THEODORE R. KUPFERMAN, AS RECEIVER OF VICKERS, CHRISTY & CO., INC., PLAINTIFF-APPELLEE,
v.
CONSOLIDATED RESEARCH AND MANUFACTURING CORPORATION, DEFENDANT, DANIEL JACOBSON, PETITIONER-APPELLANT



Friendly, Chief Judge, and Smith and Oakes, Circuit Judges.

Author: Friendly

FRIENDLY, Chief Judge:

This is a troubling appeal. At issue is a 1962 judgment of the District Court for the Southern District of New York awarding the receiver of Vickers, Christy & Co., Inc. (Vickers Christy), an underwriter, damages of $136,500, with interest, against Consolidated Research and Manufacturing Corporation (Consolidated) for the latter's breach of an agreement to file a post-effective amendment with respect to shares issuable to Vickers Christy if the underwriting was successfully completed. Consolidated did not appeal the 1962 judgment. On September 24, 1971, Daniel Jacobson, a former director of Consolidated who has been sued on a related matter in the New York courts, moved, on behalf of Consolidated and himself, to have the 1962 judgment vacated*fn1 on the ground that the court would not have entered it if the judge had been aware of a release executed by Vickers Christy in favor of Consolidated, which was known to the receiver's attorney but not to the defendant's. Jacobson now appeals from the denial of that motion, 53 F.R.D. 387 (S.D.N.Y.1971). Despite the attractiveness of appellant's argument, close examination of the record has led us to conclude that the strong policy in favor of the finality of judgments justified the court's refusal to grant relief.

I.

The controversy stems from an agreement dated August 22, 1960, wherein Vickers Christy, as underwriter, undertook to use its best efforts to sell 50,000 units, each consisting of one share of Class A and one of Class B stock of Consolidated at $6.50 per unit. If all the shares were sold within 45 days of the date of a post-effective amendment to the registration statment, Vickers Christy was to receive a commission of 65 cents per unit, and $10,000 for expenses. In addition the agreement provided:

You [Vickers Christy] shall have the right and obligation to purchase from the Company, and the Company shall sell to you, 6,250 shares of Class A stock and 6,250 shares of Class B stock at a price of $1.00 per share. In this connection, the Company agrees that it shall prepare and file at its expense a further post-effective amendment to the Registration Statement and Prospectus so that any of said 12,500 shares may be offered by you in compliance with the applicable provisions of the Act.*fn2

The underwriting was not a peaceful one. Vickers Christy complained that Consolidated had misrepresented that it had commitments for a substantial number of units. Consolidated's financial condition was so poor that it prevailed upon Vickers Christy to release proceeds of subscriptions which, under the underwriting agreement incorporated in the registration statement, were to be held in escrow pending completion of the underwriting. At that time, Consolidated also agreed to remove the 45 day limitation on Vickers Christy's selling period. Some of the checks transmitted by Vickers Christy seem to have bounced. However, all the units were sold by December, 1960. Apparently no one paid much heed at that time to just when the sale of the 12,500 shares to the underwriter should occur.

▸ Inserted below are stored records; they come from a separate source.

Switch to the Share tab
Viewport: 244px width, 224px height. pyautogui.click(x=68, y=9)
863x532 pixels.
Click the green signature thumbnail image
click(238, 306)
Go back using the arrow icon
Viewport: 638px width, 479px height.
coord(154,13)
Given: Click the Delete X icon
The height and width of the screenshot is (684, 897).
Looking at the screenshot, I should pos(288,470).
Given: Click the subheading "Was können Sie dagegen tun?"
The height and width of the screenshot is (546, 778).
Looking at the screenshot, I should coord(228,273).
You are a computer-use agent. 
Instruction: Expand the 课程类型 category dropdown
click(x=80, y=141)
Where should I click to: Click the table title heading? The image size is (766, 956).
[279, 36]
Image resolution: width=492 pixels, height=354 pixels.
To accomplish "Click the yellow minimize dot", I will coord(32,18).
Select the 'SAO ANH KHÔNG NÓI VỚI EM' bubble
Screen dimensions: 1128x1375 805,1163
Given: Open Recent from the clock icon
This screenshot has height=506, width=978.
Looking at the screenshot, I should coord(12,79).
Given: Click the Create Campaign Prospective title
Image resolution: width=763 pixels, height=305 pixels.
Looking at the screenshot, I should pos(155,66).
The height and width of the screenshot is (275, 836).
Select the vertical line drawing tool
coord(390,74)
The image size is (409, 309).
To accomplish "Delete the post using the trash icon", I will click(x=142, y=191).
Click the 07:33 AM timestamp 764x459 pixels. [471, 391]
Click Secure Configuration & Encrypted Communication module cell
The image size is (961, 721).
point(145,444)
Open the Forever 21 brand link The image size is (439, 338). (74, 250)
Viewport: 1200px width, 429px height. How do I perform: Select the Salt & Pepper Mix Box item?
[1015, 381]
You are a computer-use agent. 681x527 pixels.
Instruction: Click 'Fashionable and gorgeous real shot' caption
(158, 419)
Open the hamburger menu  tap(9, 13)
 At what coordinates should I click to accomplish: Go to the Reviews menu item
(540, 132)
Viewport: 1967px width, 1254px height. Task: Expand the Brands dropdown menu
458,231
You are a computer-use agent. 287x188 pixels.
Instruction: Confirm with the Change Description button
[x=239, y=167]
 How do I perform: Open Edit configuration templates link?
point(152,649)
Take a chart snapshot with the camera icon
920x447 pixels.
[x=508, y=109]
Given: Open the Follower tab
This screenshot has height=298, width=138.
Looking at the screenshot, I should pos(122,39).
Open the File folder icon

Vickers Christy had other subjects for concern. On January 25, 1961, the SEC inspected its books and records pursuant to ยง 17(a) of the Securities Exchange Act. The investigation revealed that the firm's books were not current, that at December 30, 1960, its liabilities exceeded its assets by $71,311 and that an additional $82,820 of capital was needed to comply with the SEC's then operative net capital rule, 17 C.F.R. 240.15c 3-1 (1961). Because of these violations the SEC brought an action, in the District Court for the Southern District of New York, to enjoin the firm from engaging in the securities business. On advice of counsel, Vickers Christy stopped transacting business, and its principals devoted themselves to attempting to correct the deficiencies set forth in the SEC's complaint before the hearing, which had been scheduled for February 22, 1961.

It was at that time that the 12,500 Consolidated shares began to appear as the pot of gold at the end of the rainbow which might solve the underwriter's problems. Apparently the issue had become "hot"; by February 10, 1961, the bid price in the OTC market had risen to $18 per share. Vickers' special counsel advised that the 12,500 shares could be carried in its trading account at a 30% discount, even though they could not be then sold to the public. Vickers seems to have lacked the wherewithal to buy them. Daniel Lieberman, an accountant, agreed to provide $9,500 of the total purchase price in consideration of being allowed to retain 4,500 shares. Consolidated, however, was dragging its feet with respect to issuing the shares, avowedly because of its belief that Vickers had violated the underwriting agreement. In an effort to overcome Consolidated's reluctance, Vickers, on February 3, 1961, wrote:*fn3

The sale of the 12,500 shares to Lieberman and his partial transfer to Vickers Christy were consummated on February 10, 1961. A number of documents were exchanged. Vickers Christy addressed a letter to Consolidated stating:

This is to inform you that we have assigned to Mr. Daniel Lieberman our 12,500 shares of Consolidated Research & Manufacturing Corporation which we are entitled to purchase at $1.00 per share as per the prospectus, and we have released Consolidated Research & Mfg. Corp. from all obligations and liabilities.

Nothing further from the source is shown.